The only real finding, that is robust, is that the difference between placebo and antidepressant response seems to increase with baseline HRSD severity. Although Kirsch et al emphasise that the level at which this difference becomes 'clinically significant' is in severe depression, it is worth noting that in fact the level at which it is significant (around 26 according to both my and their analysis of raw HRSD figures) is pretty much the middle of the pack in terms of the baseline severity of the studies (which were pretty much all in the 'very severe' range over 23 HRSD points - see that figure). [Their finding that the differences between the drugs may be largely explained by the differing baseline of the studies is not unreasonable].

'PJ Leonard' has submitted a response, titled 'Analytical differences', pretty much repeating what I said above:
"It is good of Johnson et al to reply to the responses here.

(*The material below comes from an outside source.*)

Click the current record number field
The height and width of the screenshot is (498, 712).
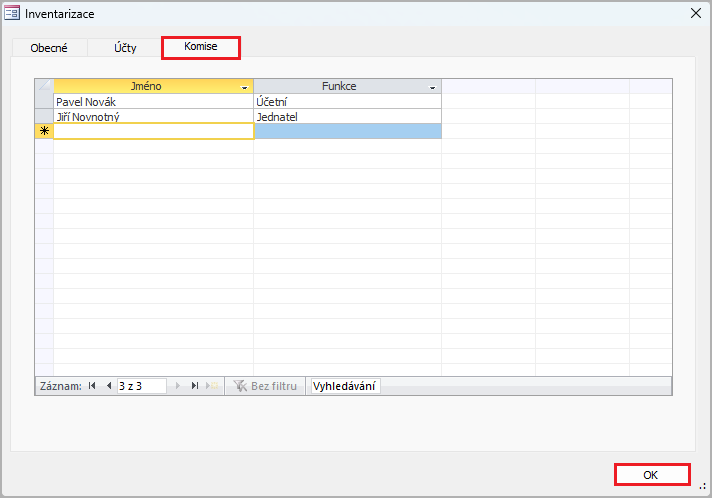click(x=142, y=385)
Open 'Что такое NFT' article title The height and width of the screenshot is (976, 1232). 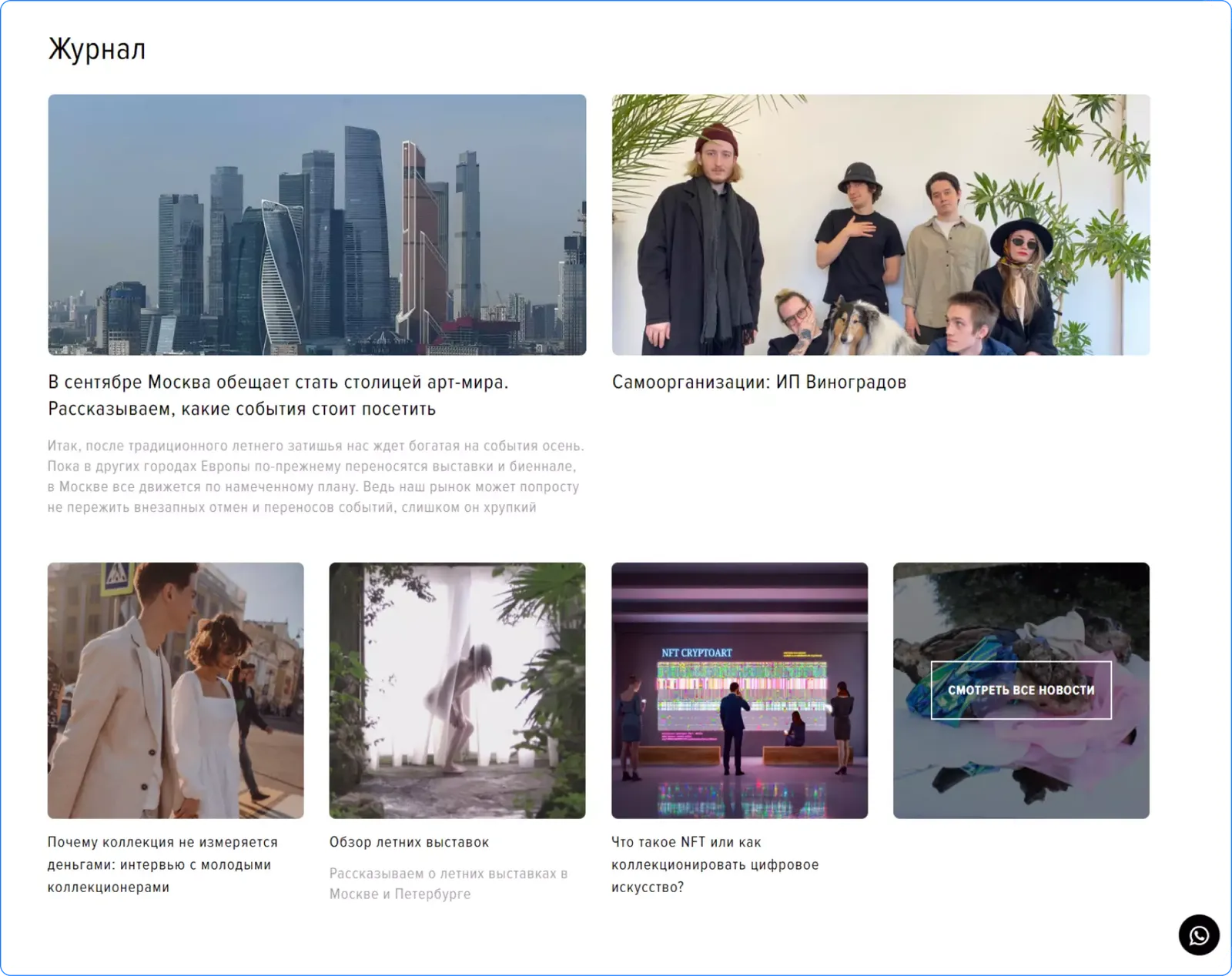point(715,864)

However, I do not think they have sufficiently dealt with some of the reservations concerning their paper.

In particular, I do not think that they have engaged with my finding that using the raw HRSD change scores reveals that the placebo response does not in fact decrease with increasing baseline severity on the HRSD.

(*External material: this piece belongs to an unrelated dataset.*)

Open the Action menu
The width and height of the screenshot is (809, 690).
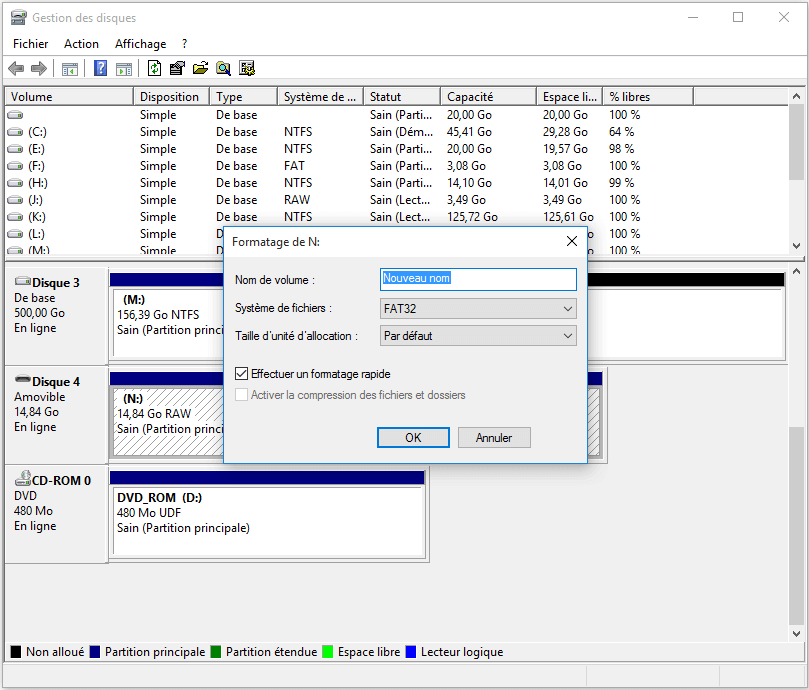[x=81, y=44]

I am not clear exactly what they mean when they say that I have used between-subjects analyses to suggest that the effect size (when analysing the raw HRSD change scores) is larger than presented in their paper, whereas they have used within-subjects analyses.

My analyses utilise conventional methods for meta-analysis where the effect size in each study is analysed directly, whereas it seems likely that the low estimated effect size in HRSD units in this study is the result of carrying out the meta-analytic weighting on the drug and placebo groups separately (a 'within subjects' analysis?), and then comparing the effect sizes thus obtained (which would explain the lack of forest plots in the paper).

This is not an acceptable analytic technique because it ignores that there is a relationship between the improvement in placebo and drug groups from the same study, but that the placebo and drug groups from any given study can have grossly different weightings when considered separately (e.g. there would be half as much weighting to the results from the fluoxetine trials in the drug analysis as the placebo analysis, the result of, for example, different sample sizes between the experimental arms).

Normalising the HRSD change to the change standard deviation in each group separately is also unnaceptable because a larger change in HRSD score in the drug group could be associated with a greater variance, although this does not appear to be the case in this study.

Robert Waldmann estimates that there is more bias in analytical method in this paper than publication bias present in the data itself:

I note that Figure 4 in the paper of Kirsch et al is actually more consistent with my finding of 'clinical significance' at a baseline of 26 (this threshold is found both by regression on the difference scores, or separate regressions for each group's change score) than their suggestion of 28 points, this difference is undoubtedly because this figure looks at raw HRSD scores, as did my analyses, and because the NICE 'clinical significance' threshold of d > .5 is actually stricter than the NICE threshold of an HRSD difference > 3.

I concur that there is a relationship between baseline HRSD severity and effect size but it is worth noting that almost all studies examined had baselines over 23 points (and were thus in APA/NICE categories of 'very severe' depression) so the threshold of 26 points is a fairly average baseline severity for the studies analysed in this paper (as can be seen from my regression plots or their Figure 4). Any generalisation to less severe categories of depression is unwarranted given that it would depend on extrapolating the regression line to a region with only a single study."